Tuesday, July 01, 2008

Set Blog To Maximum Rationalization!

It's a well known fact amongst people with brain-stems that in every consumer transaction there is a winner and a loser. If you are NOT a multi-national, multi-billion dollar corporation, well the odds are pretty good that you're not the winner, either. But, even among the broad spectrum of bad deals, the initial offering of the iPhone had to be the worst.

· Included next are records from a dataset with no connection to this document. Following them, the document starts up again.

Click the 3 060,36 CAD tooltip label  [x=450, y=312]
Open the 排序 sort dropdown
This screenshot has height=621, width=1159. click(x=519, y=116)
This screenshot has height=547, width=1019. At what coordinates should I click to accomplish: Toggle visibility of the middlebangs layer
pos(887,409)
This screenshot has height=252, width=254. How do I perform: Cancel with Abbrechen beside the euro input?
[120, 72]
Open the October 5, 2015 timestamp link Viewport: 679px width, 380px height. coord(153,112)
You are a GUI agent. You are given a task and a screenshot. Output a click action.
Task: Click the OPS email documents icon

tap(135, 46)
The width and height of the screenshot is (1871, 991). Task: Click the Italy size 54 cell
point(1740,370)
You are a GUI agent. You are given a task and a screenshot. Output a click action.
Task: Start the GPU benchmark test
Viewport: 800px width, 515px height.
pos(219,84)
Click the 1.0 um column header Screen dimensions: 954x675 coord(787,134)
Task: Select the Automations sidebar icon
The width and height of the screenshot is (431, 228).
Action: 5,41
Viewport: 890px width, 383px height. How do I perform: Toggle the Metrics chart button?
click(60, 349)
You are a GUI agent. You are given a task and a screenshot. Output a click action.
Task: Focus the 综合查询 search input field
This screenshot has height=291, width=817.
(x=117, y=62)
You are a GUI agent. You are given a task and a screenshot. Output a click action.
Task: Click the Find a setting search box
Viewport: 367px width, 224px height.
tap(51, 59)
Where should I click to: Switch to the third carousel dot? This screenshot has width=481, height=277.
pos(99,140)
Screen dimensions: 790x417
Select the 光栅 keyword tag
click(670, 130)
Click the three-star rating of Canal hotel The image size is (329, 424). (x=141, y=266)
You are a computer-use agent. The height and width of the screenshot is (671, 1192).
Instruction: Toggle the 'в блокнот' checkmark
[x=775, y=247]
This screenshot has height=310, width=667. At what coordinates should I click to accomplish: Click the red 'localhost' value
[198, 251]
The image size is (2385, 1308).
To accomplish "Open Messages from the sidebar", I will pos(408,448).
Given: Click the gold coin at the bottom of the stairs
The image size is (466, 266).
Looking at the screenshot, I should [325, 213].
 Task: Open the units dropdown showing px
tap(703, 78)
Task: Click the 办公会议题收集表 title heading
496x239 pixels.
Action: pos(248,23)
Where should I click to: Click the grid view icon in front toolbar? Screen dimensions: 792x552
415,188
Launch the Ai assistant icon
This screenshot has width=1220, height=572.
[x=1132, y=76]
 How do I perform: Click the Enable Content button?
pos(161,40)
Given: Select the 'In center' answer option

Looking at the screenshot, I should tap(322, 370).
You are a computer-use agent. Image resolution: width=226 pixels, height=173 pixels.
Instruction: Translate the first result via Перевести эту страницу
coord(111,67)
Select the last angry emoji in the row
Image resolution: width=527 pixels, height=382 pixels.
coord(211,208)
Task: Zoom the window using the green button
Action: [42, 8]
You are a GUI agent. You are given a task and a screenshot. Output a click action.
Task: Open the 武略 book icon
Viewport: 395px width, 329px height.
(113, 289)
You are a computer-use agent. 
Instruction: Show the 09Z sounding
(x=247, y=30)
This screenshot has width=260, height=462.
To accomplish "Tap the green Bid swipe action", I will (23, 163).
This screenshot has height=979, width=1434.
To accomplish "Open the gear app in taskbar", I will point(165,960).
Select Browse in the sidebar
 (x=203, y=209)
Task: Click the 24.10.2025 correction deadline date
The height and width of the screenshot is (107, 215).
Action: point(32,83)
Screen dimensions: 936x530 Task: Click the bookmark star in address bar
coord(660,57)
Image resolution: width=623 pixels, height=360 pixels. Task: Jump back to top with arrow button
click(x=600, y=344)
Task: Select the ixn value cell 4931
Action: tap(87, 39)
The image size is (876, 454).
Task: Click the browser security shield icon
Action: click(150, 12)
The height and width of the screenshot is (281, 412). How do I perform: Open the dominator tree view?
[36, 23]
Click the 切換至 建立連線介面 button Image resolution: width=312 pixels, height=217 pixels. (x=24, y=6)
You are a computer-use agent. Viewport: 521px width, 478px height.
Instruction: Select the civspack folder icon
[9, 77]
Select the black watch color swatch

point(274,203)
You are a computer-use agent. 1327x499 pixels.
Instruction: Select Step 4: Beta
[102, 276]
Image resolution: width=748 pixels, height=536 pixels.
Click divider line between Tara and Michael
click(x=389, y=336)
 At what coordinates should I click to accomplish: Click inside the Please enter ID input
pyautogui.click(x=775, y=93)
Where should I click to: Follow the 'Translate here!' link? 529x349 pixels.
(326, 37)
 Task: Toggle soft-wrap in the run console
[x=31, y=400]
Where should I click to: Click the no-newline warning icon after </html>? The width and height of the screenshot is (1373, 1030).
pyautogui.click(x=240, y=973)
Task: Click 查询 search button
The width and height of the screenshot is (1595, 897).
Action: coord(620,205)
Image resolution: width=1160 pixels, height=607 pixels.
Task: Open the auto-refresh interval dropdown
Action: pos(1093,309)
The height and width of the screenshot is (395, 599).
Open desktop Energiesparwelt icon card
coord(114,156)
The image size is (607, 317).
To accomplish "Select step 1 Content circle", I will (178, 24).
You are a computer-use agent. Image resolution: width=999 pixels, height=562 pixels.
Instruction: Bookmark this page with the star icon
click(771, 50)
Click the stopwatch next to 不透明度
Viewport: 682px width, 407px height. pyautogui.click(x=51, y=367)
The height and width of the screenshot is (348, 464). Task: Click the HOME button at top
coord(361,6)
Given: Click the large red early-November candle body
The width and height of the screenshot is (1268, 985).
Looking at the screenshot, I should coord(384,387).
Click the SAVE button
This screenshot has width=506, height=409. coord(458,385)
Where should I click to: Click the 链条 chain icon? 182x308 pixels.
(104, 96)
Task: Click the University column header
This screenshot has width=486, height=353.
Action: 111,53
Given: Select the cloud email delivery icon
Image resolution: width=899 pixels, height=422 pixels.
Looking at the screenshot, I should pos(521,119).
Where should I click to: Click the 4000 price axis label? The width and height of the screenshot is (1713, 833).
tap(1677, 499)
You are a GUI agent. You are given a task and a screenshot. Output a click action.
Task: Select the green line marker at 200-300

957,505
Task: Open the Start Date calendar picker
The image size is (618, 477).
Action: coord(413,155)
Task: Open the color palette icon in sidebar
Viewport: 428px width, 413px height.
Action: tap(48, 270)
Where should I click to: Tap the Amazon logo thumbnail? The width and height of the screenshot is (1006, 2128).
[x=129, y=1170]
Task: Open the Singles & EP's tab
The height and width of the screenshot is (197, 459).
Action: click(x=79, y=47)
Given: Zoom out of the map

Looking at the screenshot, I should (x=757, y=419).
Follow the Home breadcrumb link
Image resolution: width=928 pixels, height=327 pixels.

Which is why it's a little strange that a site that so often publishes useful, level-headed advice, has just posted a huge piece of rationalization from one of their writers. Not that we've got anything else to say about the iPhone. We've been there already.

Friday, June 27, 2008

Zines + Time + Internet = Blogs

As someone who was very interested in zines back in the day, I thought this Essay by Tim W. Brown was pretty interesting:

"Originally static web pages, e-zines swiftly got more sophisticated until the arrival of the Web 2.0 paradigm, which has now made publishing a two-way street. The blog scene was born, and bloggers largely carry the flag of self-expression despite the continued presence of e-zines."

Thursday, June 26, 2008

Justify My OS

Gizmodo writer doesn't still uses Windows because he's uses Windows. There, I just saved you some time.

Link via Chaos Theory

Wednesday, June 25, 2008

The Irony Expo

So, today we were given a free, plastic lunch-pail by a health insurance company rep. And it smells like a new shower curtain. Thanks, health insurance company!

Tuesday, June 24, 2008

Book-throwers' Anonymous

From the Times Online, several admission of book-tossing -- of which, this is but one:

Daisy Goodwin: "Patricia Cornwell [...] I threw her last book off a boat."

Good grief, people. I've run into books I didn't like, too, but none that have ever inspired me to waste the effort required to throw them. I close them gently, put them down, and abandon them on a bus, like unwanted children.

Monday, June 23, 2008

Review Proof

Mark Lawson:

"[...] [D]istributors and publicists are now increasingly trying to stop newspaper reviewers from seeing certain movies before the public does. These embargoes prevent daily critics (whose pieces traditionally appear on Thursday or Friday mornings) from noticing the films at all and force weekend writers to rush to multiplexes at lunchtime before their usual Friday night deadlines."

It's funny that movie studios spend almost a year lobbing unimpeded, high-intensity marketing at consumers, all of which could (apparently) be undone by a negative, Thursday-morning review. Maybe critics are super-powerful beings.

Friday, June 13, 2008

New Word Watch

From the comic "Able and Baker," an new word: Disasterisk.